Sunday, November 21, 2021

Conundrum Unworthy of Solving

I was chugging along at a pretty decent pace in Pathfinder: Wrath of the Righteous, but one particular "feature" sapped my little remaining enthusiasm for its mediocrity: those stupid tile puzzles.
 

The basic idea is arranging a set of two-square (domino-style) tiles along the floor according to a starting pattern. Solid basic notion, idiotically implemented for several reasons:

1) They can be slotted forwards or backwards, but nothing indicates the position they'll take once laid down. There is no rationale behind discerning this by trial and error.
2) Instead of universally recognized ideograms (plus signs, hearts, etc.) they use their own script... which is actually a great idea I'd be glad to support (I've even requested an alienese keyboard) if the resulting characters weren't so similar as to blend together, making them an unwieldy chore to memorize.
3) The tiles are too small to see in your inventory, and for some insane unreason were drawn with a pointless reflection effect in the middle further obscuring details.
4) Even if you understand the basic idea and know how to start, you're left with at least four paths to suss out by mindless trial and error (due to the second symbol on each tile) requiring several clicks to open a slot, select a tile, confirm your selection, then when it turns out it was the wrong one, select the slot, pick up the tile, confirm your de-selection, backtrack thus a few tiles, etceteree, etceterah
5) According to online chatter, in order to get even the slightest hint as to their meaning you supposedly have to drag along one of the most annoying companions in a very annoying roster, meaning you're arbitrarily punished for unrelated roleplaying choices.
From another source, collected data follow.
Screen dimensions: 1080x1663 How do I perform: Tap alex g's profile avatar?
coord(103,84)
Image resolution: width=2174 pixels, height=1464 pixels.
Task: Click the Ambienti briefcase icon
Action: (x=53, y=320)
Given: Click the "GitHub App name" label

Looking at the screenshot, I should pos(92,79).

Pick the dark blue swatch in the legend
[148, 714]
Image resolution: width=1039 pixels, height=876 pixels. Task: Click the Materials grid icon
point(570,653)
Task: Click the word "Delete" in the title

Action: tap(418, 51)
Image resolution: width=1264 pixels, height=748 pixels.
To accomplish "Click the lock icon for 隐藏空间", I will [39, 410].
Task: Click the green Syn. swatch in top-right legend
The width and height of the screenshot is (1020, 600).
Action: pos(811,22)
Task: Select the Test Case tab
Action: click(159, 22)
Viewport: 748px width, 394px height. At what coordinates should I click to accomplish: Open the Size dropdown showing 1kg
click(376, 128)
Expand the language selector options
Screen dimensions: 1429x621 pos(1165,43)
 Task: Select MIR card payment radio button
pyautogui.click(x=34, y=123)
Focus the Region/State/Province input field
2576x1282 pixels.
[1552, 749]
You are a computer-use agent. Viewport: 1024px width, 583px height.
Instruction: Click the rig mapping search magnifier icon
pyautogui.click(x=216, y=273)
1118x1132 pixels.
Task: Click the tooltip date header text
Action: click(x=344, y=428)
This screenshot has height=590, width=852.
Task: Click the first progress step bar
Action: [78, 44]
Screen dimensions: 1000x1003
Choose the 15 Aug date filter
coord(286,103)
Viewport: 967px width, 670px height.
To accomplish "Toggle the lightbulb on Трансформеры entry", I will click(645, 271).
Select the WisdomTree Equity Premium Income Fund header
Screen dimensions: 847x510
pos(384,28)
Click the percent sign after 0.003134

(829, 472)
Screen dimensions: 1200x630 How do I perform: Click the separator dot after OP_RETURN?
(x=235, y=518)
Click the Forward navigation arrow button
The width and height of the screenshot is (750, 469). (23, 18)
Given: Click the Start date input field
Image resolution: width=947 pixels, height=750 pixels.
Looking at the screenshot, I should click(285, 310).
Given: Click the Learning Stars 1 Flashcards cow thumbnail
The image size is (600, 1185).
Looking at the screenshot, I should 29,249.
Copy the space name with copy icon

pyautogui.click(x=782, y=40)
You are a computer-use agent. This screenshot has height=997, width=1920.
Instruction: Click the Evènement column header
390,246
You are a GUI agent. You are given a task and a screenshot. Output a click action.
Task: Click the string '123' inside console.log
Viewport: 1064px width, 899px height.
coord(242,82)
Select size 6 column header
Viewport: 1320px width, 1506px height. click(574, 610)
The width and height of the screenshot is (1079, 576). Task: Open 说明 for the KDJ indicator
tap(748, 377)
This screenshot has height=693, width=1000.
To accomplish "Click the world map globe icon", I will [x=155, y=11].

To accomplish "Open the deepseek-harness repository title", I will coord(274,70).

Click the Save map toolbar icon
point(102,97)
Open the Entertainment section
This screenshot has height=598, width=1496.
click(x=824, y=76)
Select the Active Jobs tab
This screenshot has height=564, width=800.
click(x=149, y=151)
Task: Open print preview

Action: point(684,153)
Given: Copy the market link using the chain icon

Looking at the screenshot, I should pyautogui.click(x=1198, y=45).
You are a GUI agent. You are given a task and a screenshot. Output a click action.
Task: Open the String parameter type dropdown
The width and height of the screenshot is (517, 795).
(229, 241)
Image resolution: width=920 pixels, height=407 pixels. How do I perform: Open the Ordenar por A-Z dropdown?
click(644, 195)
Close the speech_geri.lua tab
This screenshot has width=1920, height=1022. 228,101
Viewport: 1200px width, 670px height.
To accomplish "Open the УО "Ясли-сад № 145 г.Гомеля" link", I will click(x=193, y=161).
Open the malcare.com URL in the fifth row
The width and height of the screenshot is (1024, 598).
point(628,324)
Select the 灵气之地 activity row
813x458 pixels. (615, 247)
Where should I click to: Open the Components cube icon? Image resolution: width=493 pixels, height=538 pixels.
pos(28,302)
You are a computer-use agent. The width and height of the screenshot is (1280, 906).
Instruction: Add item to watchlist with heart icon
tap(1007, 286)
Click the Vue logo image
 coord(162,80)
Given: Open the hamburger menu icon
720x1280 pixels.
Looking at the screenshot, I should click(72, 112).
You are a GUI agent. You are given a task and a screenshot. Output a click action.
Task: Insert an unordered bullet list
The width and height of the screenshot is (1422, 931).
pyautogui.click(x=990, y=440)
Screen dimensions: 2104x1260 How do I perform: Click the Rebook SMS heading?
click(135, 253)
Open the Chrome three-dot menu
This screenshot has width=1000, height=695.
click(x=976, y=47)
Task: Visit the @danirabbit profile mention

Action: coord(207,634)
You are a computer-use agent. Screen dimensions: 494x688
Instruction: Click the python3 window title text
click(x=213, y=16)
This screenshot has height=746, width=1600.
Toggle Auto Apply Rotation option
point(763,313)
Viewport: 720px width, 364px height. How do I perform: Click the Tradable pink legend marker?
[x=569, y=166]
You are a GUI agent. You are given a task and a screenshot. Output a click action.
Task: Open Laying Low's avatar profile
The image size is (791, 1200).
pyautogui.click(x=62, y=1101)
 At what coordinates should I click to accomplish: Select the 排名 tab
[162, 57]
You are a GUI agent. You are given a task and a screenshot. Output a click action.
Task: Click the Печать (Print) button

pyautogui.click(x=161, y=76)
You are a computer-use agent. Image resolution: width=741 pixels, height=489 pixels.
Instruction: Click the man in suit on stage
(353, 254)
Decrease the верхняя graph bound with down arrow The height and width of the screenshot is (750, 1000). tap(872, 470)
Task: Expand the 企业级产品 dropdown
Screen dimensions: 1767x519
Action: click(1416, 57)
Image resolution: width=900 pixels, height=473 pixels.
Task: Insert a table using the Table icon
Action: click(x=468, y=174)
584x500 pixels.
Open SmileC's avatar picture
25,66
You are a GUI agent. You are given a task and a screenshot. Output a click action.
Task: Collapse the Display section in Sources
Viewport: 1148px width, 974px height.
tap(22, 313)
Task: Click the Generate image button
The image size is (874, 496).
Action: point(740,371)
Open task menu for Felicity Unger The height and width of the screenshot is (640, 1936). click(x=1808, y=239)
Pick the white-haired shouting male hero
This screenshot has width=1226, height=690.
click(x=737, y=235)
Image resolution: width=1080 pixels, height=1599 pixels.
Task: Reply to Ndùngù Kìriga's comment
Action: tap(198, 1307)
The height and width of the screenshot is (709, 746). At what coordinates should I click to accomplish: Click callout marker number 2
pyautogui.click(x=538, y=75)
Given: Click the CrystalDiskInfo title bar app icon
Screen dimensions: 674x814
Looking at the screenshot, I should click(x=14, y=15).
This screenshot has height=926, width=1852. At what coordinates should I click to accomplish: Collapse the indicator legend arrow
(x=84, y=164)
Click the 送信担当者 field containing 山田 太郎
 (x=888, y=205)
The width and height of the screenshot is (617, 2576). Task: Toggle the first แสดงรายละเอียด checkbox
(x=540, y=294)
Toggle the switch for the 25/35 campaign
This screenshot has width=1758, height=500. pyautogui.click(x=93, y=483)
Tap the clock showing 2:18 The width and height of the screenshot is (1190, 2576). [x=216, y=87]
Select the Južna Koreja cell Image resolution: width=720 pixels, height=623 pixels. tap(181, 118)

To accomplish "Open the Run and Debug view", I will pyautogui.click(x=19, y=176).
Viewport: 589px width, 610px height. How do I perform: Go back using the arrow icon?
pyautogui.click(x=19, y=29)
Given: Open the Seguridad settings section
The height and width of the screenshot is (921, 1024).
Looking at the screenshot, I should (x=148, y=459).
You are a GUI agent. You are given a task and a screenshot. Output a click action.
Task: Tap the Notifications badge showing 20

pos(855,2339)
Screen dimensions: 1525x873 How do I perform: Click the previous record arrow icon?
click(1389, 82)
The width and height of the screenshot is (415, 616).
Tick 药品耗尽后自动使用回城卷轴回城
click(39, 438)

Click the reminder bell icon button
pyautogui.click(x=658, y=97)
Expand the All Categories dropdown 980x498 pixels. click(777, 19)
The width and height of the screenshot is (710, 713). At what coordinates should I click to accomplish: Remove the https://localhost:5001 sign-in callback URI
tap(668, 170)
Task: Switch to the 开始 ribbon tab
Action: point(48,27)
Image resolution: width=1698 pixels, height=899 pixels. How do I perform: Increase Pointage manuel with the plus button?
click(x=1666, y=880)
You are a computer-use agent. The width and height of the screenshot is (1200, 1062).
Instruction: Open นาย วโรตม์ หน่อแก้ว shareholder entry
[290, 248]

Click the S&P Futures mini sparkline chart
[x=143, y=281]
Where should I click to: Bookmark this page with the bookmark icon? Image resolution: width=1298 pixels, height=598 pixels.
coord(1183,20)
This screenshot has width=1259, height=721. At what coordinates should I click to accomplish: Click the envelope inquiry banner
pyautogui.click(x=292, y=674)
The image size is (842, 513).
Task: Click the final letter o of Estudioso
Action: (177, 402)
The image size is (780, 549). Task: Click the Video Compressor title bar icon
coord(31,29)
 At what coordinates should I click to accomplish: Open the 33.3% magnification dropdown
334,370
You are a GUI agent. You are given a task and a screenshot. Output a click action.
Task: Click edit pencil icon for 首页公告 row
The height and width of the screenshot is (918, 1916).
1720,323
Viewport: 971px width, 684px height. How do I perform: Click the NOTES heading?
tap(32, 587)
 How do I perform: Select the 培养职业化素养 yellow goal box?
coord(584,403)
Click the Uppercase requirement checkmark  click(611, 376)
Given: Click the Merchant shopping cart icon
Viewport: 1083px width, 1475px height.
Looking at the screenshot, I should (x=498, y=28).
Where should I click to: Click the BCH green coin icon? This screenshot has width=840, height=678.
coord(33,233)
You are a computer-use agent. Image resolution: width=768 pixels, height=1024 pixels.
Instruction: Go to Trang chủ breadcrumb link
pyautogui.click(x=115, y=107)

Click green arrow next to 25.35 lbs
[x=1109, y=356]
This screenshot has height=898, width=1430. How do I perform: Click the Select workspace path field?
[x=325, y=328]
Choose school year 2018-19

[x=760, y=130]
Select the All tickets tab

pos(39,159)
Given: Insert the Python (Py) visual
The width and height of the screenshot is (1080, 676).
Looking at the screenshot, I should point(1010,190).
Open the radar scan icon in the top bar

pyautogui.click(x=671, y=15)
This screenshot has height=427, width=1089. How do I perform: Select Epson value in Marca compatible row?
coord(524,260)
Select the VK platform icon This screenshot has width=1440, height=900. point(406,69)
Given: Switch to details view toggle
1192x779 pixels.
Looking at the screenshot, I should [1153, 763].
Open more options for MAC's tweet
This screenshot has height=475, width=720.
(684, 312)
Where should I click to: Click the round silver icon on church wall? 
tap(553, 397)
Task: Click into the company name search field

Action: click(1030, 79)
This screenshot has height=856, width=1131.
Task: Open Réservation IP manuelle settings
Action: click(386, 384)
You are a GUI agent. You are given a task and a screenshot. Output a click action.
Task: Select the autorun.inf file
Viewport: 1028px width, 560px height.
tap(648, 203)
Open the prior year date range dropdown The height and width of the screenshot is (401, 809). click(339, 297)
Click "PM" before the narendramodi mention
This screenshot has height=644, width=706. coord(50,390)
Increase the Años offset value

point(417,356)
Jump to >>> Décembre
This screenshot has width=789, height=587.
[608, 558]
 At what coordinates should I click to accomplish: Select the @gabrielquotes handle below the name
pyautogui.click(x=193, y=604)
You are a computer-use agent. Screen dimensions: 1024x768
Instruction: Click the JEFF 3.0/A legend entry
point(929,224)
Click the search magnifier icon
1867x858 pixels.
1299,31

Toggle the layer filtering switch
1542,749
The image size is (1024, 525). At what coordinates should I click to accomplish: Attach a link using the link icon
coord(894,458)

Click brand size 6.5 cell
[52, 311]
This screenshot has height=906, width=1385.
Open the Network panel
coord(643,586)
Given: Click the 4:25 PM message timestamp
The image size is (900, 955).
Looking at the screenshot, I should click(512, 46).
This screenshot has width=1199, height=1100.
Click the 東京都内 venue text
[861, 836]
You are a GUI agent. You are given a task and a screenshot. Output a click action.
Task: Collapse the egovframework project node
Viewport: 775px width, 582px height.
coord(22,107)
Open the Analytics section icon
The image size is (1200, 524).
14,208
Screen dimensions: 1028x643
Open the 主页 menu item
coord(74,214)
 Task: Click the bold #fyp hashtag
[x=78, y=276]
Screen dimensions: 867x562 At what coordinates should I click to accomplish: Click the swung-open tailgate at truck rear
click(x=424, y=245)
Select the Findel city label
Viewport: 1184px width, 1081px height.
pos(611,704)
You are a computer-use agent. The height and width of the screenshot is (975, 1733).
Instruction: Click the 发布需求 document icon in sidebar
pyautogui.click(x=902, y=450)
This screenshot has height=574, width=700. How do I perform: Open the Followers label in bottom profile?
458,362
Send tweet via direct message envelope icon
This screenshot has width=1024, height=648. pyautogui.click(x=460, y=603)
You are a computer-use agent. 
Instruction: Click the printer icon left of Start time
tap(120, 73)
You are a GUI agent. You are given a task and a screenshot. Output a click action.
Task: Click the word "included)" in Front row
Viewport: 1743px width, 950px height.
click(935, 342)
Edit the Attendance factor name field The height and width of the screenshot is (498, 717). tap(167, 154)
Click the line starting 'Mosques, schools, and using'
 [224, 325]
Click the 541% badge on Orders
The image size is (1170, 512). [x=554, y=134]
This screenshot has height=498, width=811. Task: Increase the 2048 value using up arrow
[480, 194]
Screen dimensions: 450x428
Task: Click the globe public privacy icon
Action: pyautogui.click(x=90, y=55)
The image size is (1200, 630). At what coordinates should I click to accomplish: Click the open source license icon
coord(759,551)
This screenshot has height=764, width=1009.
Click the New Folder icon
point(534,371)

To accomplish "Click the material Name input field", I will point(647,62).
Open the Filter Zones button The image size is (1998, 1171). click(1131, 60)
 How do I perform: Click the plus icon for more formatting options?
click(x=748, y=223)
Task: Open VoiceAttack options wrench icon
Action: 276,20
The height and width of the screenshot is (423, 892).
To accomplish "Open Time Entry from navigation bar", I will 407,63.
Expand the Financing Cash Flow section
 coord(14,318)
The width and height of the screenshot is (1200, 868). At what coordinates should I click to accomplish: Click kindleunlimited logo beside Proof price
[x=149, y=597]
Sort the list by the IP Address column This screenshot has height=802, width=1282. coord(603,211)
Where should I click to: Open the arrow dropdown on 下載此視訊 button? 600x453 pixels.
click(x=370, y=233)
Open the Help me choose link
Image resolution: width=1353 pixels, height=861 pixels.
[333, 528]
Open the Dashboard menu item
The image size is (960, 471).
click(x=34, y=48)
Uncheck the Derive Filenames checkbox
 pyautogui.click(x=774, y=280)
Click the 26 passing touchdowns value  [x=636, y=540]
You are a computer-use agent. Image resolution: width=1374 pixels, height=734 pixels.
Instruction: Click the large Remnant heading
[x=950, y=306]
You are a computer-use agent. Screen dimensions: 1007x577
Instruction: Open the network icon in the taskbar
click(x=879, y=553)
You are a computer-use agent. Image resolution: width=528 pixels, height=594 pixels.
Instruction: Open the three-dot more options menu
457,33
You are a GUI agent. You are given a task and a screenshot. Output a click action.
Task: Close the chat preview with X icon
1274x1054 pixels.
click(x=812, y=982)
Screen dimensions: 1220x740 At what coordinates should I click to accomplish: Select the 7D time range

I would've been willing to put up with all that nonsense. I did the first, simple, introductory puzzle and returned three acts later for the second, only to be completely stumped... only to be told by an online cheat-sheet that the instructions were in this case a red herring.
... yeeaaah. Fuck it.

At this point even the infamous "rubber ducky" puzzle from The Longest Journey made for better gameplay, and I finally realized they're doing it on purpose. It's meant to waste your time squinting and randomly ignoring one instruction or another. This is not a puzzle at all. It's an interface timesink. Instead of intellectually challenging and rewarding problem-solving, this is yet another pure playtime padder like the fights requiring 1/400 odds opening dice rolls. Skip it. Despite having more than enough content for epic-length run-throughs, Wrath's developers still patheticaly, insecurely padded out the campaign's length by mindless repetition every chance they got.

Come on, Owlcat. You're far from the pinnacle of your creative field... but you're better than this.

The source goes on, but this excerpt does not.